WORK INSTRUCTION
Please output only the lines running from the one that contains "Cancel the widget preview" through the last line of the data below, exactly as they stand, with no pictures.

DATA FOR THIS TASK
▬▬▬▬▬▬▬▬▬▬

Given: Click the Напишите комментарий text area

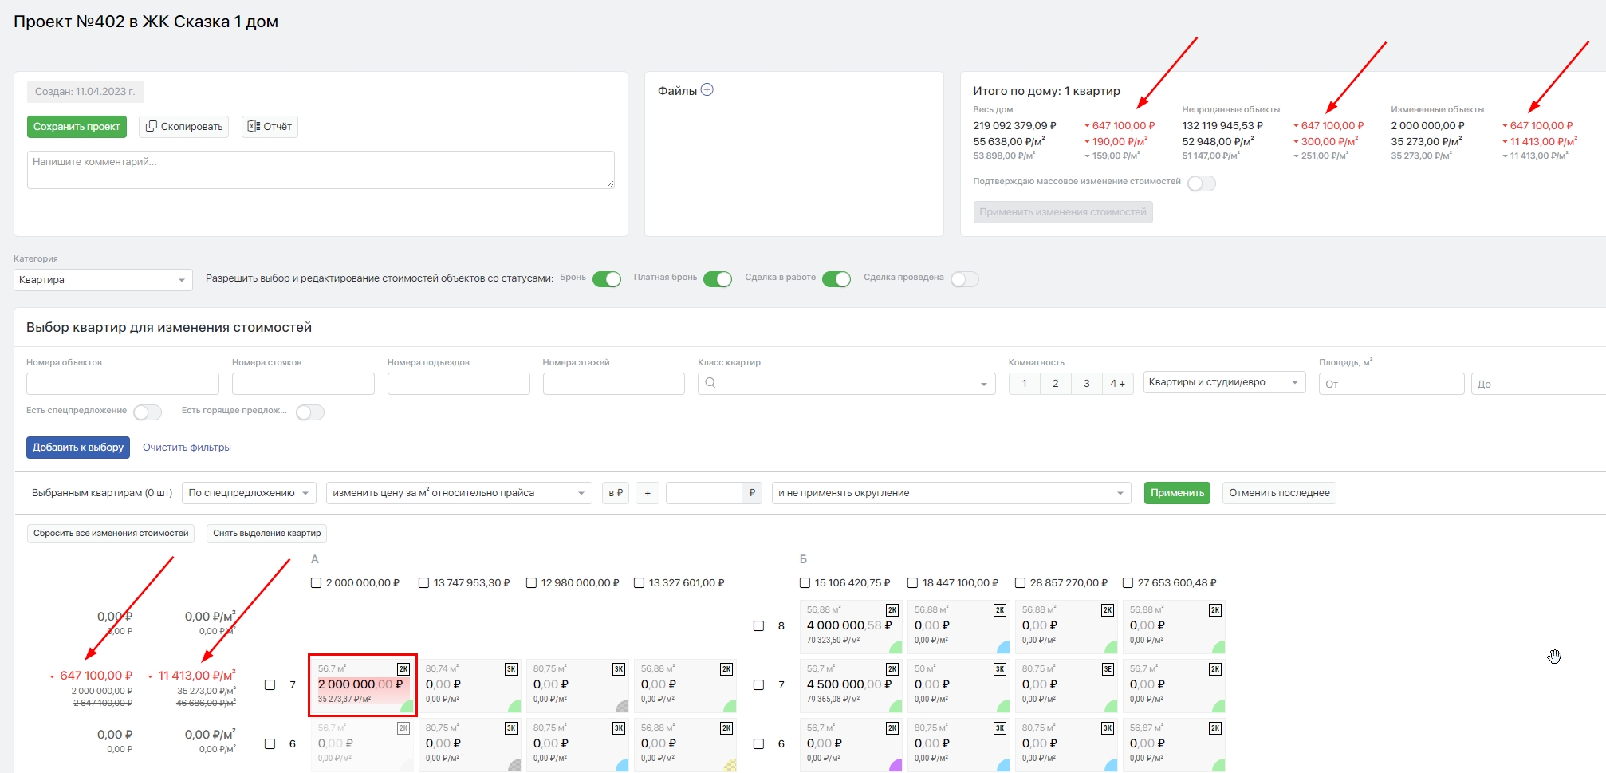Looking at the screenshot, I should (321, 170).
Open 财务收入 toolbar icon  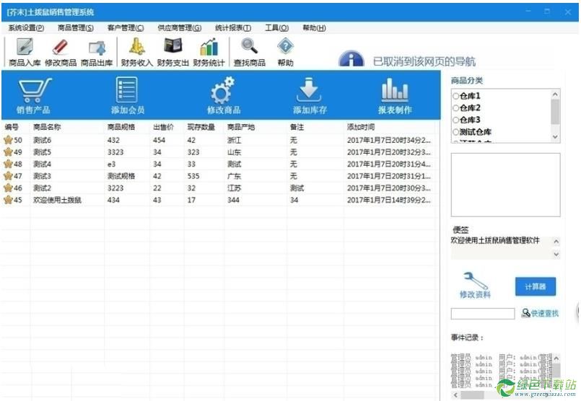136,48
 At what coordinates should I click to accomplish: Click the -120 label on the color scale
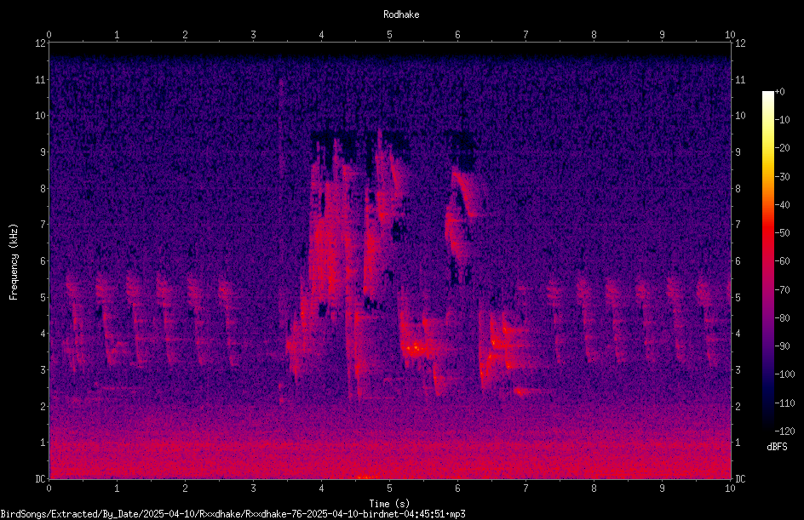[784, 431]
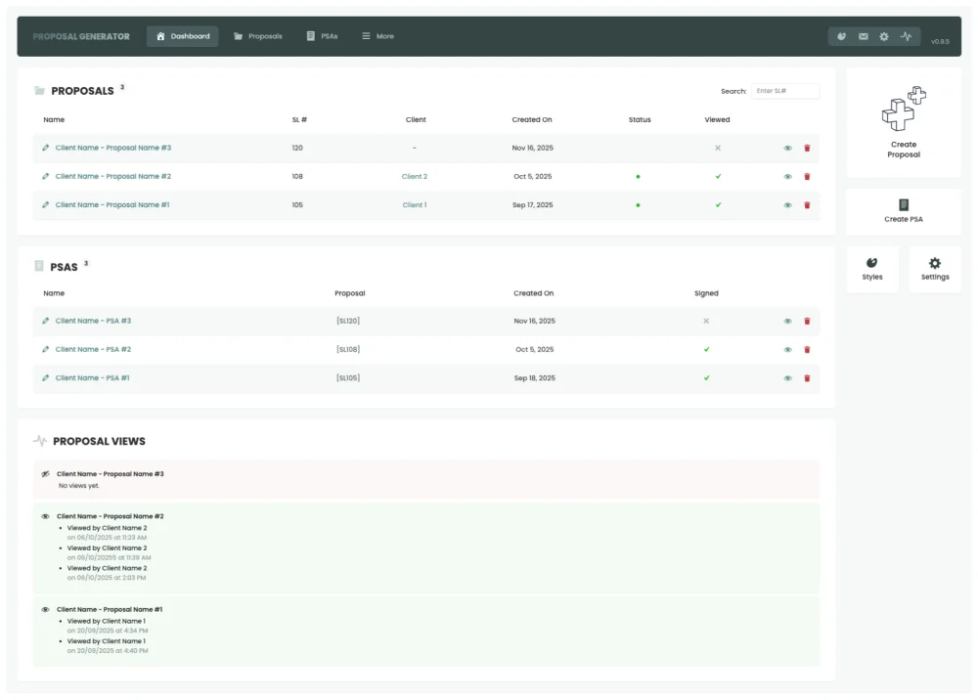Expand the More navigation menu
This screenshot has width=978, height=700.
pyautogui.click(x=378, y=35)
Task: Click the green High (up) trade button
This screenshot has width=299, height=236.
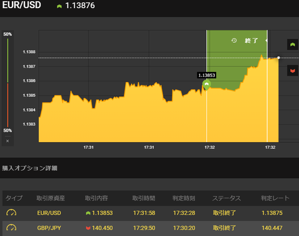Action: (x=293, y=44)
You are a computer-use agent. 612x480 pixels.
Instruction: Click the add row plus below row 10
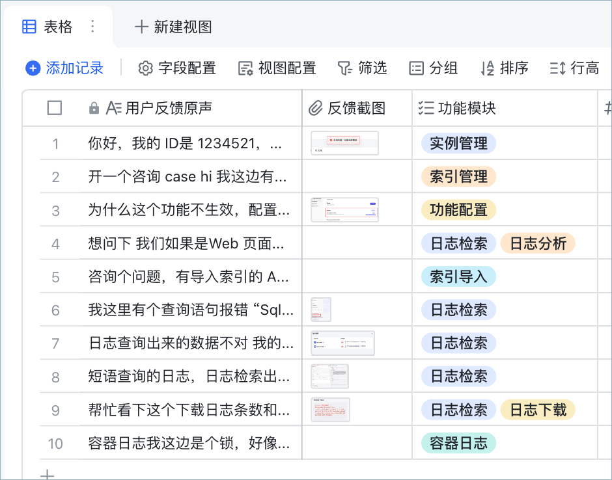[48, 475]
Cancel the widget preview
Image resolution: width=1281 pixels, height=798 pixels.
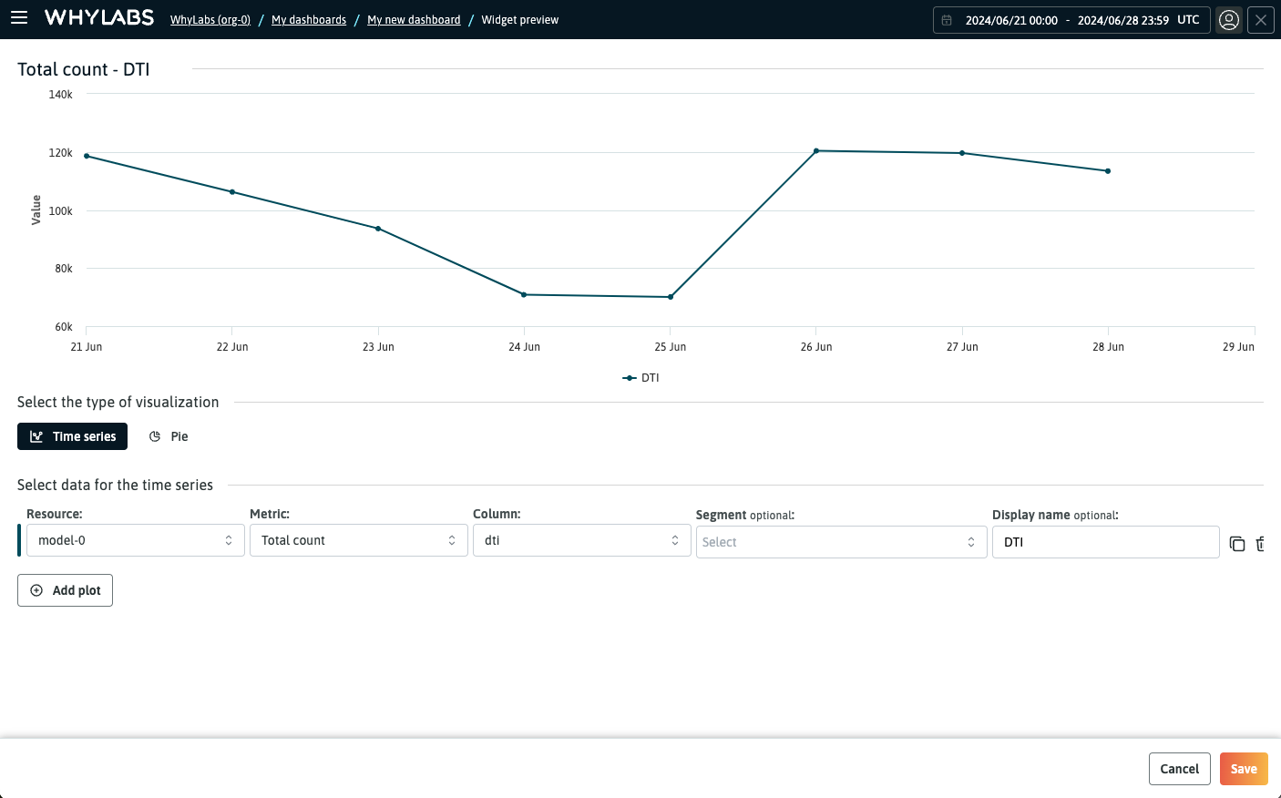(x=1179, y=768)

▬▬▬▬▬▬▬▬▬▬

ANSWER SPACE
Cancel the widget preview
Image resolution: width=1281 pixels, height=798 pixels.
(x=1179, y=768)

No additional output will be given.